Writer Christine Croyden weaves a rich ornithological allegory in The World without Birds, the latest offering from Melbourne Writers’ Theatre, at the La Mama Courthouse.
In this semi-autobiographical fable, The Queen of Birds (Margot Knight) recounts the course of her life and her career, unpacking and exploring a lifetime of memories that she has collected and woven into the tapestry of her ‘nest’. Walking within these memories, she communes with Sybil (Charlotte Fox), a living vision of her past self, and exists as both cautionary mentor and nostalgic voyeur. Through the hardships and happiness of youth, love, and a successful career that is not without its trials, the two travel together, warbling the birdsong of this epic tale.
Croyden’s writing is rich with thoughtful and vivid imagery. The avian analogy acts as a strong conceptual framework for the narrative without straying into the all-too-easy trap of laborious puns or ham-fisted wordplay. Her protagonists resonate with a genuine authenticity and the script balances the whimsy of its tale with punchy social commentary.

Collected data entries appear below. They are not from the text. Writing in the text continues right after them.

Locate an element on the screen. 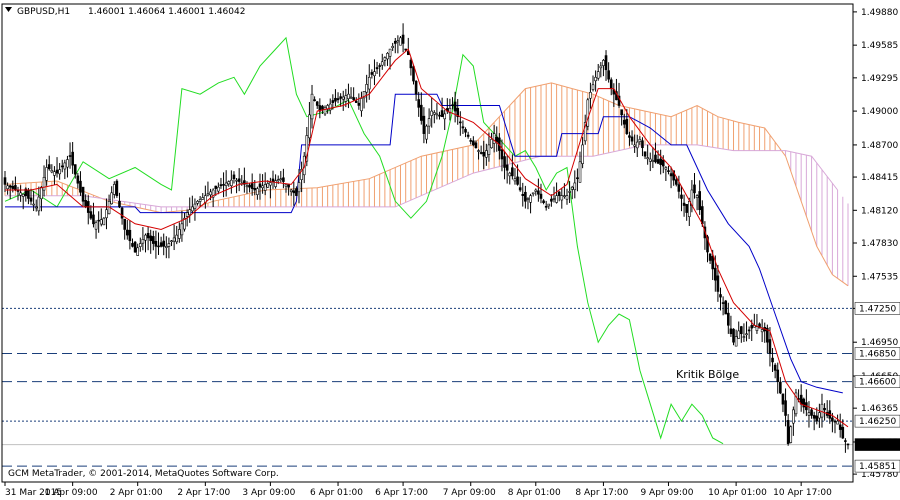 Image resolution: width=900 pixels, height=500 pixels. x-tick-label: 9 Apr 09:00 is located at coordinates (666, 493). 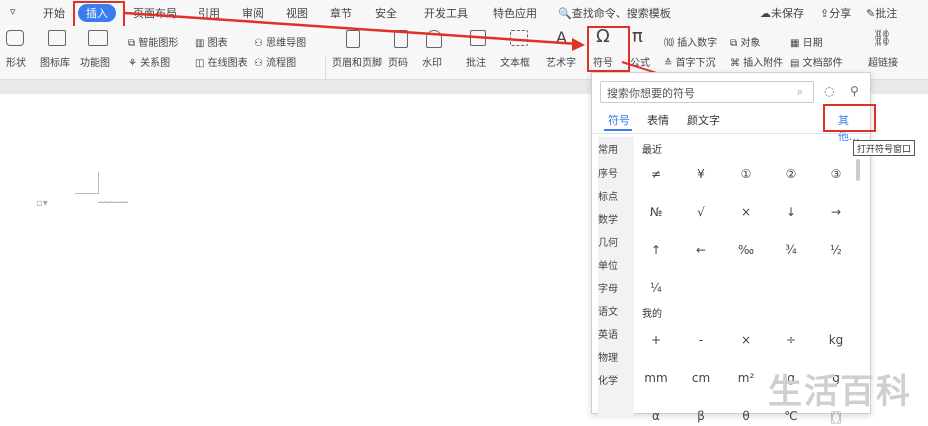 What do you see at coordinates (615, 356) in the screenshot?
I see `cat-physics: 物理` at bounding box center [615, 356].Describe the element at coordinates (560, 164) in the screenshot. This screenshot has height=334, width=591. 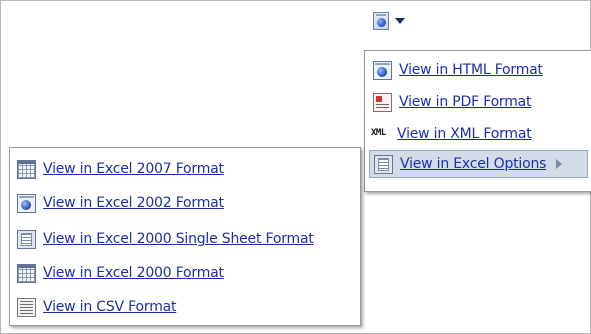
I see `submenu-arrow-icon` at that location.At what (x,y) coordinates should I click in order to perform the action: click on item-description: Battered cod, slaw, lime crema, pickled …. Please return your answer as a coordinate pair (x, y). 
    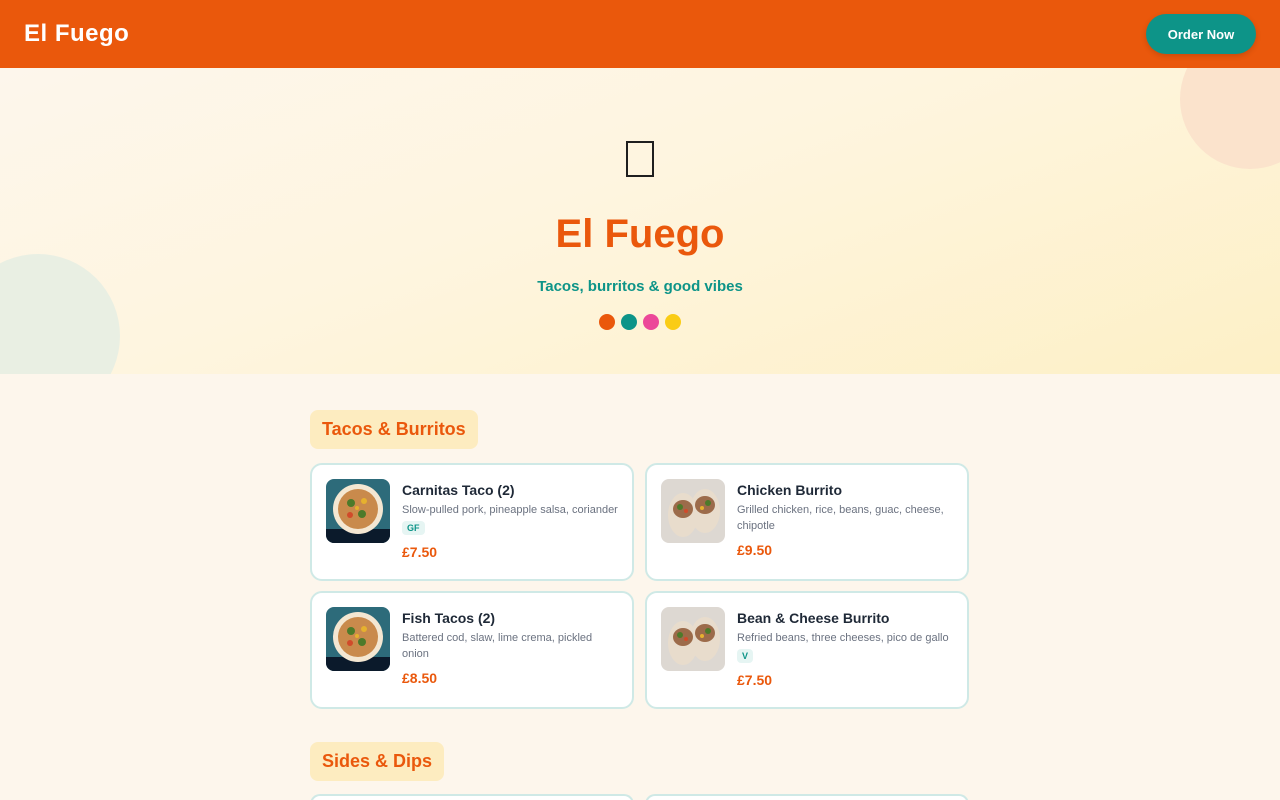
    Looking at the image, I should click on (498, 646).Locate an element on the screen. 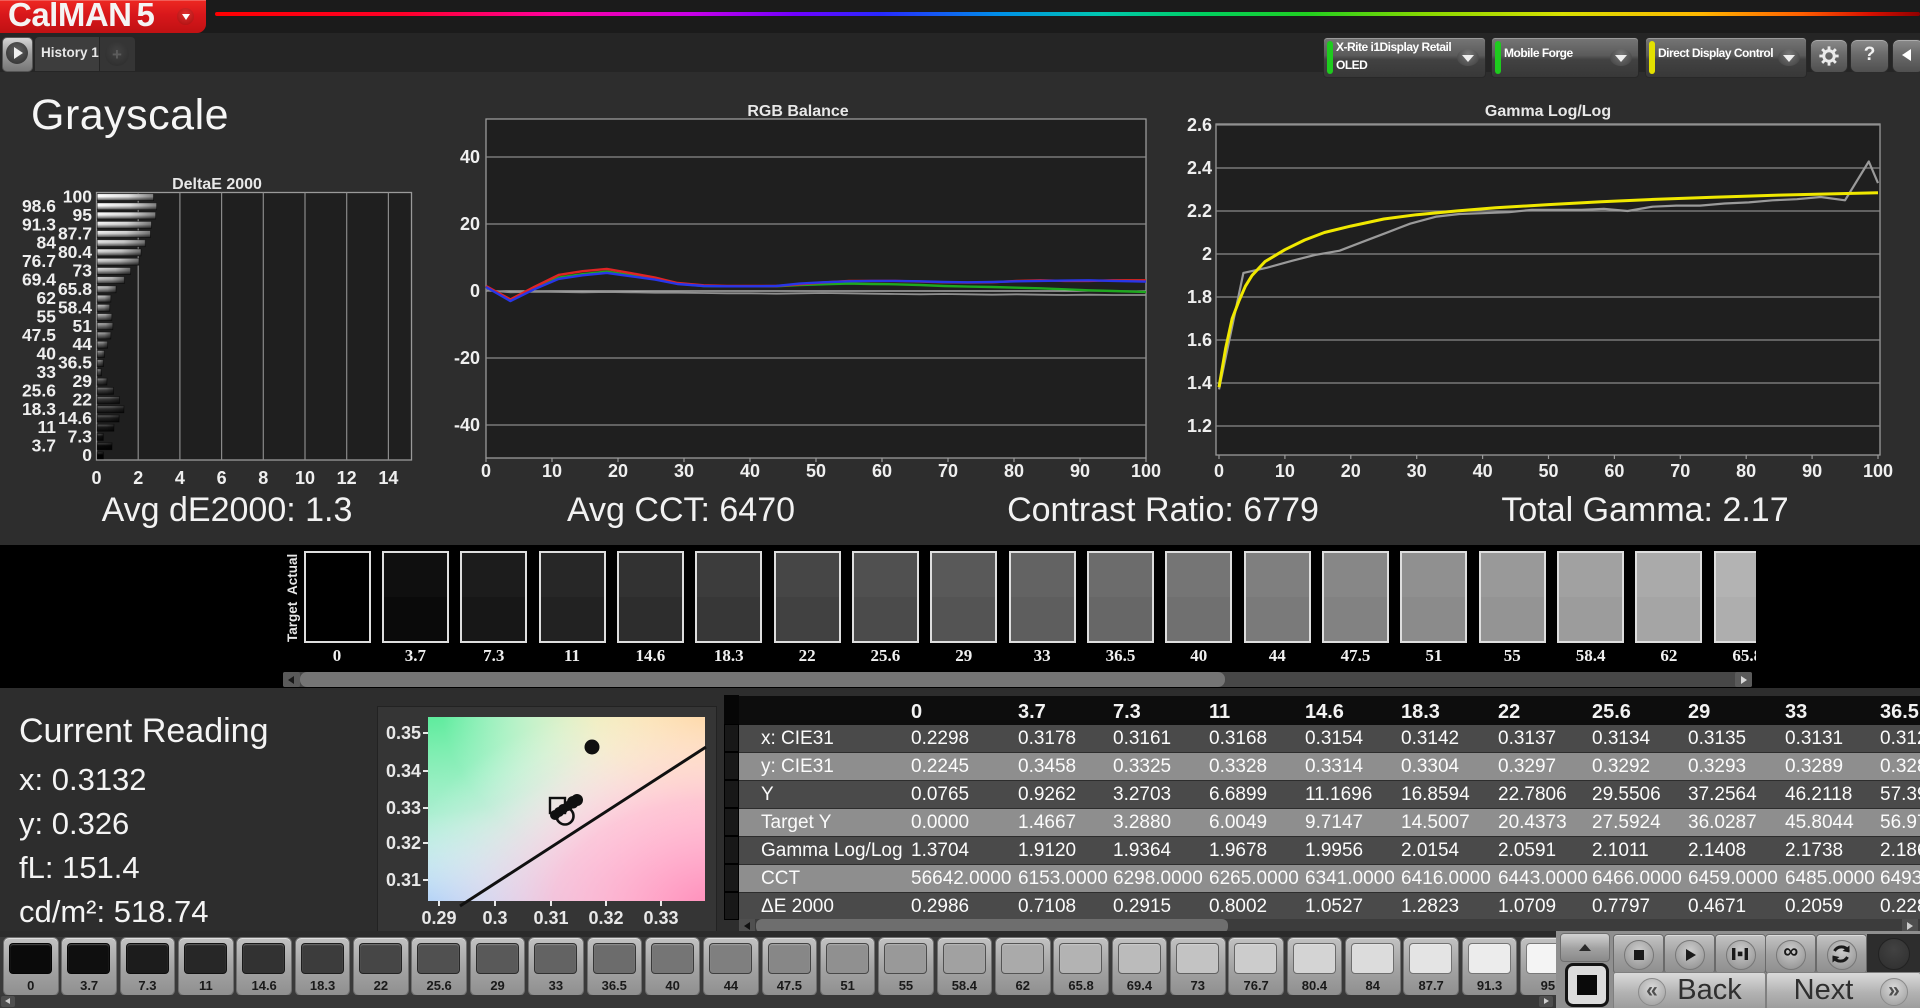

The play’s score, composed and musically directed by Ella Filar, is strongly rooted in the off-kilter time signatures of Weimar Kabaret and provides an unusual lilt that complements this delightful story rather wonderfully. Every so often, the occasionally rapid tempo of a verse or a chorus does not allow the dense content of some of the lyrics the space it needs to land and a delicious phrase or punch line is lost. Despite this, there is plenty of sharp political commentary and clever wordplay to be had within Filar’s lyrics.
Knight is captivating as The Queen as she dips and glides from memory to memory, with a knowing cheekiness that is delightful to watch.
Fox is strong as Sybil and charts her character’s journey across decades with great dexterity, and her vocals soar within each musical number.
Rhys James and Nathaniel Schneider are perfectly irritating as a whole flock of supporting antagonists, and provide great fodder for Knight’s wickedly dismissive matriarch.
The World without Birds is an intelligent, vivacious and thoroughly charming contemporary parable, which gleefully celebrates the tenacity and resilience necessary to survive in a fierce and ruthless world.